RESPONDENT: United States
LOCATION: Alabama State Capitol

DOCKET NO.: 95
DECIDED BY: Warren Court (1957-1958)
LOWER COURT: United States Court of Appeals for the Sixth Circuit

CITATION: 356 US 38 (1958)
ARGUED: Jan 29, 1958 / Jan 30, 1958
DECIDED: Mar 17, 1958

Facts of the case

Question

Media for Hoover Motor Express Company, Inc. v. United States

Audio Transcription for Oral Argument - January 30, 1958 in Hoover Motor Express Company, Inc. v. United States

Audio Transcription for Oral Argument - January 29, 1958 in Hoover Motor Express Company, Inc. v. United States

Earl Warren:

Number 95, Hoover Motor Express Company, Incorporated versus United States of America, and number 109, Tank Truck Rentals, Incorporated versus Commissioner of Internal Revenue.

Mr. Harwood.

Judson Harwood:

Mr. Chief Justice and Associate Justices.

In view of the fact that these two cases have been consolidated, would I be out of order to ask a question, shall we argue currently and, I understand the Court will adjourn at 4:30.

Earl Warren:

Yes.

Judson Harwood:

And I naturally would prefer not to use all of my argument today in -- if the case is going to be concluded tomorrow.

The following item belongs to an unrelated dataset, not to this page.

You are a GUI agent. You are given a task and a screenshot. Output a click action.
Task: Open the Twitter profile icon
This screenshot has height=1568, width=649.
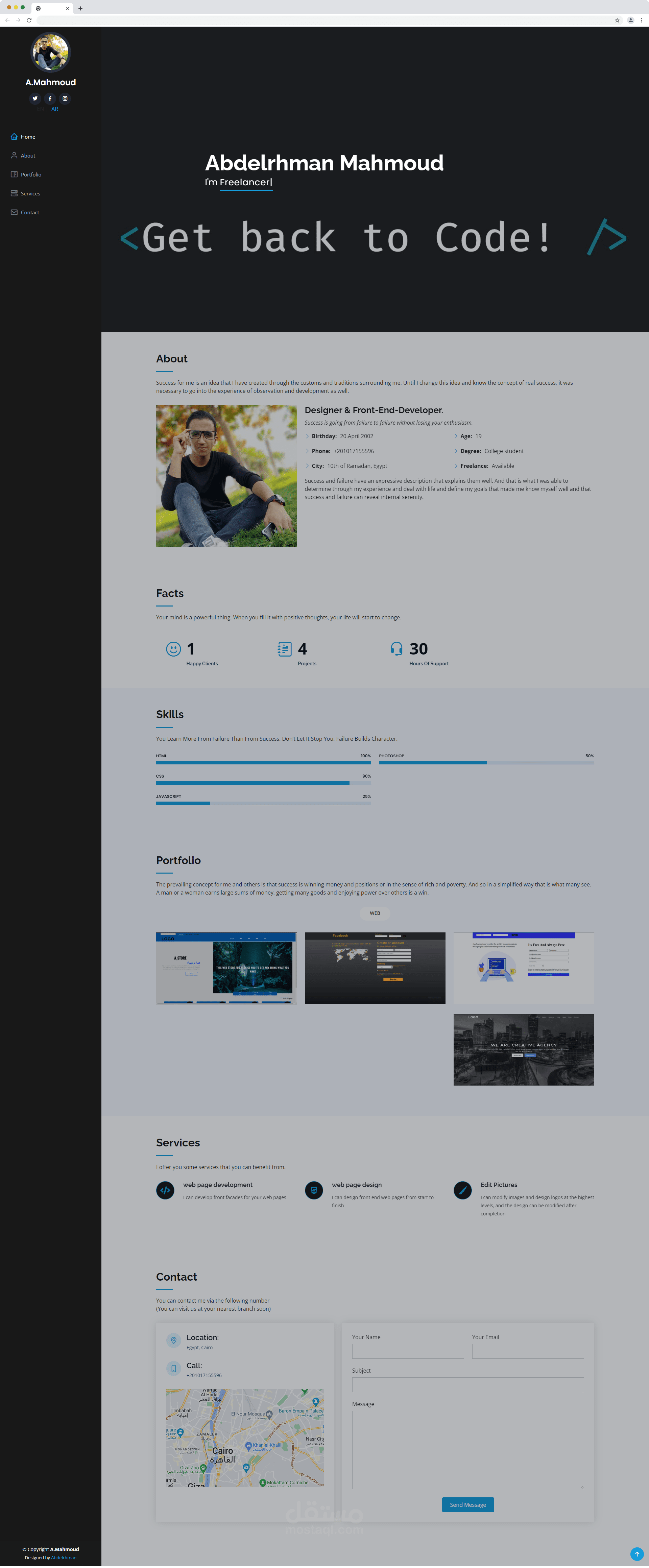point(35,99)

I don't know what order in which the Court would want to hear the argument of the case as I understand I have 25 minutes, or 24 minutes to go.

Earl Warren:

Well, I don't understand your question.

You --

Judson Harwood:

Would I be permitted for my half of it to reserve --

Earl Warren:

You may reserve what --

Judson Harwood:

-- a substantial portion of my argument.

Earl Warren:

-- whatever portion of your time.

Judson Harwood:

Or a rebuttal particularly in view of the fact --

Earl Warren:

Yes.

Judson Harwood:

-- if the cases will go until tomorrow.

Earl Warren:

You may -- you may reserve what portion of your time you wish after stating your case.

Judson Harwood:

If it please the Court, this is a case for the recovery of corporate income taxes.

The petitioner here is a motor carrier of freight and it holds a license from the Interstate Commerce Commission and operates pursuant to certificates issued by the Commission.

In the industry, it's referred to as a draft freight or general commodity carrier, that is that it carries in -- in all commodities tendered to it by the public with a few exceptions such as articles and book and things of that nature.

The years involved or for the years 1951, 1952 and 1953, the question here insofar as this case is concerned is strictly a legal question and it was not necessary to bring to this Court or to the Court of Appeals any of the record below except the technical record.

In 1942, the Commission of Internal Revenue promulgated a regulation or an interpretation.

The effect of which was to permit a motor carrier to deduct under Section 23 (a) of the Revenue Act sums that it was required to pay to various States because its vehicles had in some way violated the weight limitation laws of the States.

That ruling was -- remained in effect until December 1, 1950.

At that time, the Commissioner, and I might say a new or different Commissioner of Internal Revenue, reversed the earlier ruling and held that such sums were not deductible as ordinary and necessary expenses under Section 23 (a) of the -- the Revenue Act.

As a result of that latter interpretation, the agent of the Bureau of Internal Revenue audited the tax returns for the petitioner, Hoover, for the years 1951, 1952 and 1953.

And insofar as we are here concerned, the only change was that certain sums paid by the petitioner as fines under the various statutes of the various States through which it operated, were disallowed as an operating expense, an additional tax was assessed against petitioner by reason of the disallowance of these items which had been claimed as expenses.

The petitioner paid the additional tax, filed a claim for refund which as you know is a prerequisite to a suit for recovery.

When the claim for refund was denied, a suit for recovery was filed in the District Court for the Middle District of Tennessee.

The case was there tried, evidence was introduced and the Court decided the case adversely to the contentions of petitioner.